Affossato dalla crisi E' crollato a -1,1% il pil delle regioni meridionali nel 2008, segnando un dato peggiore della media nazionale (-1%) e del Centro-nord (-1%). Si delinea la fotografia di un Sud "in recessione, colpito particolarmente dalla crisi nel settore industriale, e da 7 anni consecutivi cresce meno del Centro-nord, cosa mai avvenuta dal dopoguerra a oggi". In particolare, la Campania ha avuto una diminuzione del pil particolarmente elevata (-2,8%), mentre per le altre regioni meridionali le perdite sono state più contenute: la meno colpita dalla crisi è la Puglia (-0,2%). Il pil per abitante - sottolinea l’associazione per lo sviluppo dell’industria nel Mezzogiorno - è pari a 17.971 euro, il 59% del Centro-nord (30.681 euro), "con una riduzione però del divario di oltre 2 punti percentuali dal 2000, dovuta solo alla riduzione relativa della popolazione". Un altro indicatore, poi, "rende l’idea della situazione stagnante: nel 1951 nel Mezzogiorno veniva prodotto il 23,9% del pil nazionale. Sessant’anni dopo, nel 2008, la quota è rimasta sostanzialmente immutata (23,8%). Dal 1951 al 2008 il Sud è cresciuto circa agli stessi ritmi del Centro-nord, ma non è riuscito e non riesce a recuperare il gap di sviluppo". A livello settoriale "l’agricoltura meridionale ha tenuto molto più di industria e servizi e ha invertito il trend negativo iniziato nel 2005". In particolare, molto positiva è stata la performance della Basilicata, con una crescita del Pil nel 2008 rispetto al 2007 del 24%. A fare le spese maggiori della crisi è stata l’industria, con un calo del Pil nel 2008 del 3,8%, mentre le produzioni manifatturiere hanno segnato un calo di oltre il 6%. Perdita più contenuta, invece, nel settore dei servizi, dove, dopo 4 anni di forte crescita, nel 2008 il Pil è sceso dello 0,3%, con un calo quasi del 3% nel comparto del commercio. Il quadro "diventa sconsolante se confrontato con le dinamiche economiche degli altri Paesi europei". In dieci anni, dal 1995 al 2005, le regioni meridionali sono sprofondate nella classifica europea, situandosi in posizioni comprese tra la 165esima e la 200esima su un totale di 208. Un processo "in decisa controtendenza con le altre aree deboli Ue, che sono cresciute mediamente del 3% annuo dal 1999 al 2005, mentre il Sud si è fermato a +0,3%".

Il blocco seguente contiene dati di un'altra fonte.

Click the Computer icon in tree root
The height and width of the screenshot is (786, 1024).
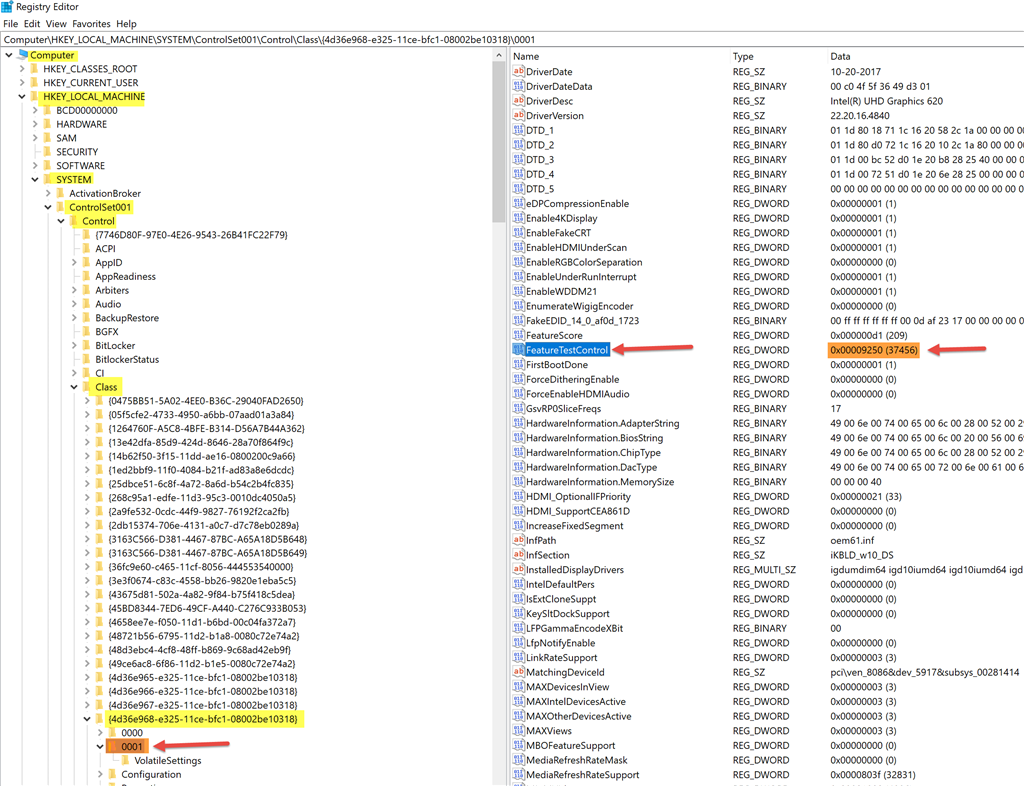(x=23, y=55)
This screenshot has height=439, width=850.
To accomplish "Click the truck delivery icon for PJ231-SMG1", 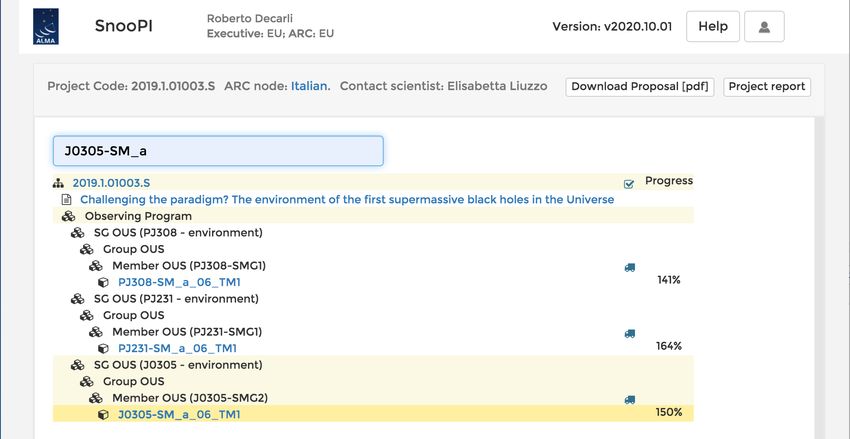I will coord(629,334).
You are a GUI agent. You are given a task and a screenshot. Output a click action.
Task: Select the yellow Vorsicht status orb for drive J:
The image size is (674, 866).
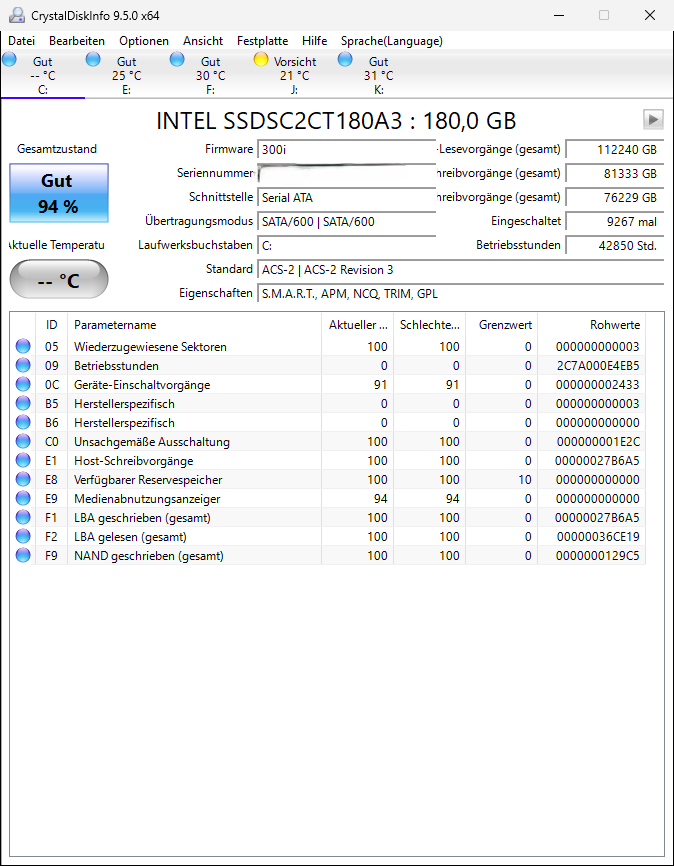point(261,60)
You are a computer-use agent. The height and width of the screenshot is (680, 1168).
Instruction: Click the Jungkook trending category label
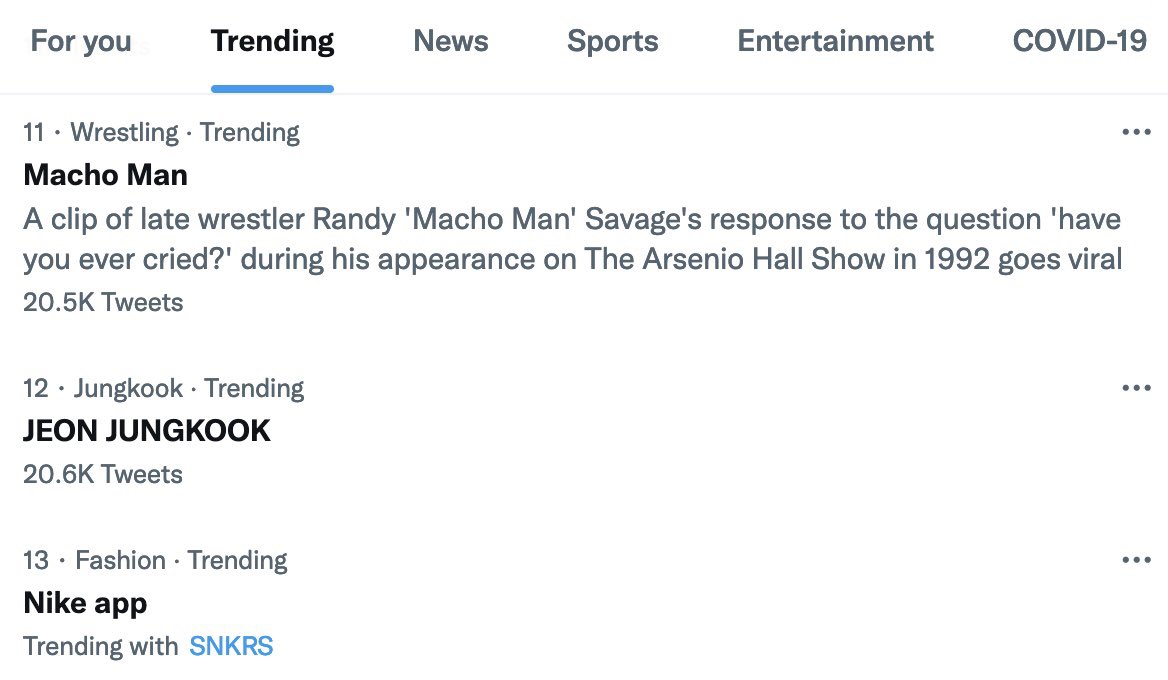pyautogui.click(x=128, y=388)
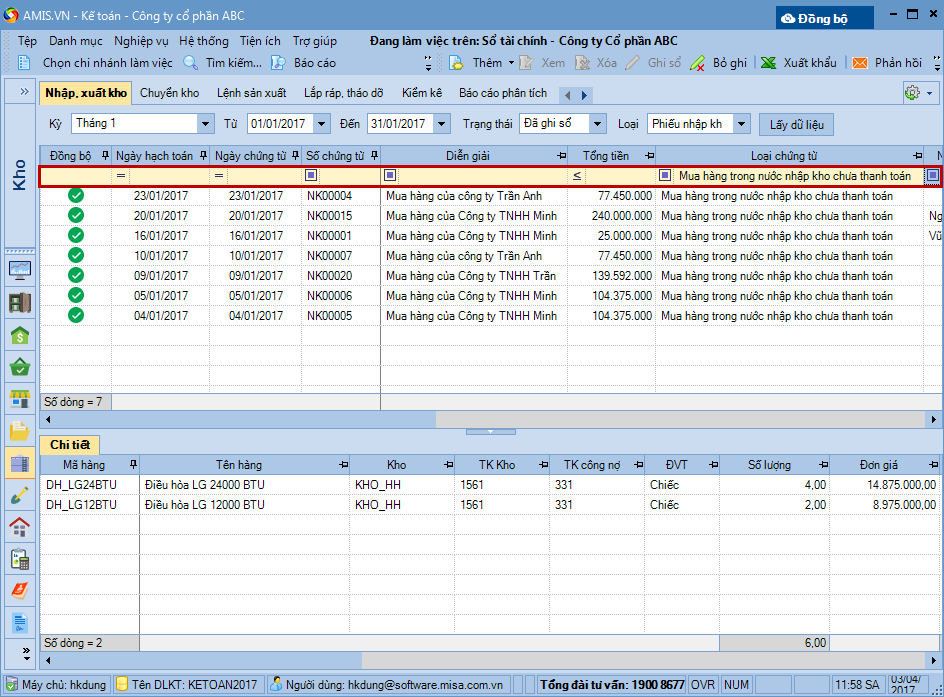944x697 pixels.
Task: Open the green shopping basket module in sidebar
Action: pos(20,367)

L'appello di Napolitano "Deve crescere nelle istituzioni, così come nella società, la coscienza che il divario tra Nord e Sud deve essere corretto", commenta il presidente della Repubblica, Giorgio Napolitano. "La crisi economica rafforza il convincimento che una prospettiva di stabile ripresa del processo di sviluppo debba essere fondata sul superamento degli squilibri territoriali, necessario per utilizzare pienamente tutte le potenzialità del nostro Paese. Il fatto che le politiche di riequilibrio territoriale messe in atto in passato abbiano conseguito risultati insufficienti rende certamente indispensabile un forte impegno di efficienza e di innovazione da parte delle istituzioni meridionali; ma questo impegno non sarebbe sufficiente senza il supporto di una strategia di politica economica nazionale mirata al superamento dei divari in termini di dotazione di infrastrutture, di investimento in capitale umano, di rendimento delle amministrazioni pubbliche e di qualità dei servizi pubblici", prosegue Napolitano. "In un contesto nel quale la crisi economica rende più difficile il bilancimento tra i diversi obbiettivi, cresce l’incertezza sulle risorse disponibili, e insieme con essa, l’incertezza del quadro di riferimento delle politiche per il Mezzogiorno.

Occorre reagire accrescendo la consapevolezza, nelle Istituzioni ed in tutta la società italiana, del carattere prioritario e della portata strategica dell’obiettivo del superamento dei divari tra Nord e Sud".